Ulster Rugby vs Edinburgh - page 24

22
ULSTER
RUGBY
October is traditionally a key segment of the
rugby calendar, with an increasingly competitive
Guinness PRO12 holding station while Europe’s
rich pickings beckon.
Both competitions have been revamped,
their importance enhanced, Ulster will face
Edinburgh and Glasgow in the next eight
days, followed by a mouth-watering week with
Champions’ Cup action in Leicester and at
Kingspan Stadium against Europe’s kingpins,
Toulon.
It is a four-week period which undeniably
can set the tone for the season. It will not
necessarily derail ambitions in league and cup,
but winning is a habit which can be happily,
harmlessly addictive. It provides – to use a word
so much used at Gleneagles last weekend –
momentum, that abstract but very real surge in
belief.
Winning matches, and winning when
performing well, breeds confidence in the
squad and very notably in individual players.

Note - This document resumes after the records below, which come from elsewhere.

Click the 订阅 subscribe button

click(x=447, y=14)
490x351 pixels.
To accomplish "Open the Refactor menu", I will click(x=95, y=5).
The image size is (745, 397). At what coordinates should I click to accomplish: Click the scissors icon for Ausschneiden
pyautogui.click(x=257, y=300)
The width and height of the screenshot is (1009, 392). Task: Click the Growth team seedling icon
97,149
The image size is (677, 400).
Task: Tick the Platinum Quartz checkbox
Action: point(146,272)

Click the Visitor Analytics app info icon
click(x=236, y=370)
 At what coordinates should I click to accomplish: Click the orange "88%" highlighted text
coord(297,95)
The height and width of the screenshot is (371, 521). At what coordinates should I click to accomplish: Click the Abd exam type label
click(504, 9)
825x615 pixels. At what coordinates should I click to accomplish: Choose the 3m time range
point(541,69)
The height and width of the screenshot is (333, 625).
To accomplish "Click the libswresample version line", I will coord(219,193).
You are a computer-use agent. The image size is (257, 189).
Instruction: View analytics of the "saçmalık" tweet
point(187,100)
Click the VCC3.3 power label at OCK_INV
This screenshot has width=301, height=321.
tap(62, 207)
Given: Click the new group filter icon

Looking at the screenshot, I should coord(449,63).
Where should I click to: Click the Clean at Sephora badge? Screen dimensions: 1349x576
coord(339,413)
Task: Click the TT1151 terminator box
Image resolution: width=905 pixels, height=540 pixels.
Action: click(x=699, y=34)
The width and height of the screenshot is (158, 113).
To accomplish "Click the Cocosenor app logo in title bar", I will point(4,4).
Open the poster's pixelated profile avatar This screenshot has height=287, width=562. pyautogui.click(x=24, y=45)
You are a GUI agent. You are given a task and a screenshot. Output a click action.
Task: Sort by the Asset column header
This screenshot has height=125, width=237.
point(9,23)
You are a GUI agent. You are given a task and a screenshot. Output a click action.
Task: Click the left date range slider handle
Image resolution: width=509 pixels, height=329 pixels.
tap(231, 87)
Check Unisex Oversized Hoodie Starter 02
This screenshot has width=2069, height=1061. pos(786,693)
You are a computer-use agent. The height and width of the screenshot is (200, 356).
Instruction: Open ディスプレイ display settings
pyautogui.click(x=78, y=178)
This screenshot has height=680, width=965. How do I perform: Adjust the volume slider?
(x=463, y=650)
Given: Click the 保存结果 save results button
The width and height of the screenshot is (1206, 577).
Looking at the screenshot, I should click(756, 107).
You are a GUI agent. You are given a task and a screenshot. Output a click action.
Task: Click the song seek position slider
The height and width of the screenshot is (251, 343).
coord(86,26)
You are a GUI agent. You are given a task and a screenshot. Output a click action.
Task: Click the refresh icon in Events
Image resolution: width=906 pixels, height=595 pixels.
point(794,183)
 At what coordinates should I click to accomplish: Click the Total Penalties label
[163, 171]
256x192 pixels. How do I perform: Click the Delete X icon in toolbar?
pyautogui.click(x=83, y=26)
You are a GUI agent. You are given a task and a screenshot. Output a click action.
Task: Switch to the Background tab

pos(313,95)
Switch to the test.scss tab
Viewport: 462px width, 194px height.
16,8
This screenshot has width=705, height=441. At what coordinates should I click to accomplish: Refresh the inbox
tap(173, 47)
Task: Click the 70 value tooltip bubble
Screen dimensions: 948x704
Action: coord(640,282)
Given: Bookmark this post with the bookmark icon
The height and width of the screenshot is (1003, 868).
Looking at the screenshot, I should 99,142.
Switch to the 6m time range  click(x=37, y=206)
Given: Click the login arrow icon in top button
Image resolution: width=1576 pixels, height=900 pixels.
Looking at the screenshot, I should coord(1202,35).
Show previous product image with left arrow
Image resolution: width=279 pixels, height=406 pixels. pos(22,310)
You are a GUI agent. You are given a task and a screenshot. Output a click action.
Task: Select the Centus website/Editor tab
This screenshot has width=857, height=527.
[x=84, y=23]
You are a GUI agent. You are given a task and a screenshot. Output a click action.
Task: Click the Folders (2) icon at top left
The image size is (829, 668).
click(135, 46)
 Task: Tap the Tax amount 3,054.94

Collectively that confidence grows, nurtured
by the coaches and management in a positive,
marshalled way. It has been the Ulster way, in
recent years, to build towards the autumn in a
manner which prepares a large squad to be
prepared and palpably capable for a month of
real endeavour and enterprise.
Last weekend’s defeat in Zebre was a shock
to the Ulster system – players, management
and fans – will be dwelling on the errors and
perceived injustices in Parma.
This week’s training sessions will have
addressed the deficiencies of that first-ever
loss to the improving Zebre, but they will
have concentrated more on fine-tuning the
players’ undoubted qualities, asking for them
to individually and as a group to take on
Edinburgh this evening with controlled ferocity
of purpose.
The old maxim of ‘one game at a time’ will have
been uttered many times on the pitches and in
the team rooms, and the importance of setting
a winning template for this key month will not
be lost on a squad which has an intelligence
and awareness about itself which will demand
that Kingspan Stadium sees a performance of
conviction and character against the Scottish
visitors.
There will not be any complaints or moans from
the coaching team about the unprecedented
injury count, it has assembled a pool which is
deep in talent and in ambition for itself and for
Ulster Rugby.
Nobody will be fooled by the bizarre
circumstances which saw a losing bonus
point in Italy hoist the team into third place in
the PRO12 league table: it’s about winning
matches and getting a minimum of four points,
and adding to the try-count at every sensible
opportunity.
Edinburgh arrive in Belfast on the back of a
home draw at Murrayfield against the Scarlets,
and with a wonderful win in Munster already ‘in
the bank’.
Alan Solomons returns to the stadium where he
directed operations in for three years from 2001,
but the South African knows Ulster so well that
the marvellous arena and facilities at Kingspan
have been made possible by a professional
approach on and off the field which he had
no small part in establishing during his strict,
determined stewardship as coach.
The Celtic Cup was won in his reign, ironically
on a night at Murrayfield when the heavens
opened but Ulster showed those early signs
of consistent application and self-belief. Alan’s
time in the South African international team
management set-up, his frontline coaching
roles all over the world, provides testament to
his hunger for improvement.
He’s never tried to ‘dodge’ a challenge and with
Edinburgh he believes he has a club which can
cause more than the occasional upset, that
the Scottish capital’s players can match any in
league and European competition.
Neil Doak, Jonny Bell and Allen Clarke will know
that one of the game’s sharpest intellects will
send out a Scottish side focussed on its own
targets in the PRO12, and with real belief it can
do damage in Europe.
But for the majority of fans in Kingspan this
evening the hope will be that the men in the
famous white jerseys will calmly announce that
it’s ‘business as usual’. The last six weeks has
seen most players get really testing game time,
and whatever side takes the field and whoever
sits awaiting a call from the bench, there will be
quality and confidence aplenty.
This Ulster squad has a very real bond with
its supporters, their pain is theirs, and their
success is a shared experience.
For the fans the next month is a rugby feast
to savour, but the main course immediately is
Edinburgh, the target a performance to fully
restore the batteries of self-belief – and a victory
from which to launch the real assault in league
and in Europe.
THE HUNT FOR
A BIG OCTOBER
MATCH
PREVIEW
On two fronts this month Ulster will really hope to find
the form and consistency to shape the season.